May’s 15 minutes of flame: Flowering crabapples

Some people get 15 minutes of fame. Some trees get what feels like 15 minutes of flower. In early May, it was the Magnolias. Now, it’s the flowering crabapples (Malus sp.).

No May in Toronto would be complete without their fleeting blaze of glory. Certain areas of the city are positively bowered with their white and every shade of pink blossoms. As you walk by, some cultivars sweep you off your feet with their fragrance.

Crabapples, especially some of the older varieties, can be susceptible to diseases, including fireblight, rusk (well, of course not “rusk” but rust), apple scab and canker. Michael Dirr’s Manual of Woody Landscape Plants lists more than 26 pages of different varieties, with notes on their disease resistance. I recommend you do your research before buying.

One of my favourites is ‘Royalty’ with its double whammy of red leaves and deep pink flowers. Unfortunately, Dirr rates it as “severely susceptible to scab and fireblight.” Another of my picks, the compact Sargent Crabapple, Malus sargentii, with its bright red, cherrylike fruits that birds love, while “slightly susceptible,” is a better choice.
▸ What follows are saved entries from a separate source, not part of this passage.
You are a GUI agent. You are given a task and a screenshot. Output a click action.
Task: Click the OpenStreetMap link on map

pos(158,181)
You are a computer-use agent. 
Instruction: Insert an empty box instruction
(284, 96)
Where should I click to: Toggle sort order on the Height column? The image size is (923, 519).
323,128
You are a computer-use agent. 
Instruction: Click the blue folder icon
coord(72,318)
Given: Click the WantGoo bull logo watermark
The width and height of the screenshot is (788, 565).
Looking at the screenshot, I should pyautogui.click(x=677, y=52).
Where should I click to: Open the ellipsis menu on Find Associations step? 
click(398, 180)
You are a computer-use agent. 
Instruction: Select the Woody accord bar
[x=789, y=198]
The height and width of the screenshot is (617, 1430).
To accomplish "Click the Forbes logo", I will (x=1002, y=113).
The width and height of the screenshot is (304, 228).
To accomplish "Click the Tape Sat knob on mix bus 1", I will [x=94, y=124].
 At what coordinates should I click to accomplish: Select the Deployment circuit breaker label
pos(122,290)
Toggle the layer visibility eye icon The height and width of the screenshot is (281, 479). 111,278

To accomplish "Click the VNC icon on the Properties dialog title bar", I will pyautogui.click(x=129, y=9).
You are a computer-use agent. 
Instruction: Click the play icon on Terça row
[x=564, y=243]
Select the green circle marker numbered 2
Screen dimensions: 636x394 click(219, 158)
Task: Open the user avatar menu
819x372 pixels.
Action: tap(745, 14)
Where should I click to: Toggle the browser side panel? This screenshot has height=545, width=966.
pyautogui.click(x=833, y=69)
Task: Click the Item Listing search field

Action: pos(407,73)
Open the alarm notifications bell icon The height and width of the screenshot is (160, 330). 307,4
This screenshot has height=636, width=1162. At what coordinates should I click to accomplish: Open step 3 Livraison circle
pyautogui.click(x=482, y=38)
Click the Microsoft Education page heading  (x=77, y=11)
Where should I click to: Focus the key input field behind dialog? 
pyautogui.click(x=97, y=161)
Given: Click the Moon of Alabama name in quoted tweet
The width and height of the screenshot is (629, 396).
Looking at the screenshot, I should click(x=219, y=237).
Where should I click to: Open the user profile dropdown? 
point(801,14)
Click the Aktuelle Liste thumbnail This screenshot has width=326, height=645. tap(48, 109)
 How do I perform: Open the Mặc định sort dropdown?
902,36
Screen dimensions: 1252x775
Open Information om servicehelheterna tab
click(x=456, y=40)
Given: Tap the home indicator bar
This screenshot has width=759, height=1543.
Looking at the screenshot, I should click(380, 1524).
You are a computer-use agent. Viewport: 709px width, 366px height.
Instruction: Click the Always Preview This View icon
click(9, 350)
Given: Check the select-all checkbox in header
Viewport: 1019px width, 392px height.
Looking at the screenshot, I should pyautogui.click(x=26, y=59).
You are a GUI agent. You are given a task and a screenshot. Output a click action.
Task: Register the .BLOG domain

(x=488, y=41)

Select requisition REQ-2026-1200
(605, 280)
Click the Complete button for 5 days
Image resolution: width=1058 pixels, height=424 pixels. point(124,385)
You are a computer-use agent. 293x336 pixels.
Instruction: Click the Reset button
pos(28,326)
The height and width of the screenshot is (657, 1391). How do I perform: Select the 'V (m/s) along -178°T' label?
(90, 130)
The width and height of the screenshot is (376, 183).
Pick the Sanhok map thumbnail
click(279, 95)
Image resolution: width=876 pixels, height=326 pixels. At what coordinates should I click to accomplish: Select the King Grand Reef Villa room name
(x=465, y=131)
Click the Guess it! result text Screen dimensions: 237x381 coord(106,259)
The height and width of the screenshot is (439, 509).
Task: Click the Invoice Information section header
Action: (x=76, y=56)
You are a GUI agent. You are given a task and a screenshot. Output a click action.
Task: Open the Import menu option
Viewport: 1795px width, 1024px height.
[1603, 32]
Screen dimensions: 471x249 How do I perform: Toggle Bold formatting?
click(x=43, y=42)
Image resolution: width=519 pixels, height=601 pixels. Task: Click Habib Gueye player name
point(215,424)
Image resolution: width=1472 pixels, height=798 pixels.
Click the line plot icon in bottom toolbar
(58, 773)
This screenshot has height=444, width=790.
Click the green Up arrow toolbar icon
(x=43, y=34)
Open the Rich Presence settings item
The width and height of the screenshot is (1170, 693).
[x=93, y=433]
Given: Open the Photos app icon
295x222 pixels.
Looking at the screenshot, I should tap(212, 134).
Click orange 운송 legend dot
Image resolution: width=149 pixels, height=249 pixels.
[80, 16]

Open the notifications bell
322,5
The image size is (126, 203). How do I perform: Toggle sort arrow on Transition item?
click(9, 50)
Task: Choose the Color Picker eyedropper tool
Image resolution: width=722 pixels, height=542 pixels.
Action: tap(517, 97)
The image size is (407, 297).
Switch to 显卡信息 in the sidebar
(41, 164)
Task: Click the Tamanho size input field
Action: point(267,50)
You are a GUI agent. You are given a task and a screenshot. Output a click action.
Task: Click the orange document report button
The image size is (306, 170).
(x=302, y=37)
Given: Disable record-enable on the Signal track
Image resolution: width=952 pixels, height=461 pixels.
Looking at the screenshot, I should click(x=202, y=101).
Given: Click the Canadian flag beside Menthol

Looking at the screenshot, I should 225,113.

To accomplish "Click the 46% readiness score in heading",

However, if I had the sunlight and good air circulation that crabapples require, I’d look out for Malus ‘Sea Foam’ — which appears on the same page as the two above. Deep red buds open to pure white flowers, followed by small, bright red fruits in this weeping 5-footer that’s “highly resistant” to diseases.

If you don’t have Dirr’s book, look for it in the library. Or hie ye to the Weston Family Library at the Toronto Botanical Garden. You might see a few crabapples in bloom in the gardens there, if you hurry.


  1. The Crabapples are in their full glory now. I don’t have one and have been eying a weeping one at a local garden center. The Malus ‘Sea Foam’ sound nice – I’ll have to see if I can get a couple ordered. I know a couple good spots where I could use them.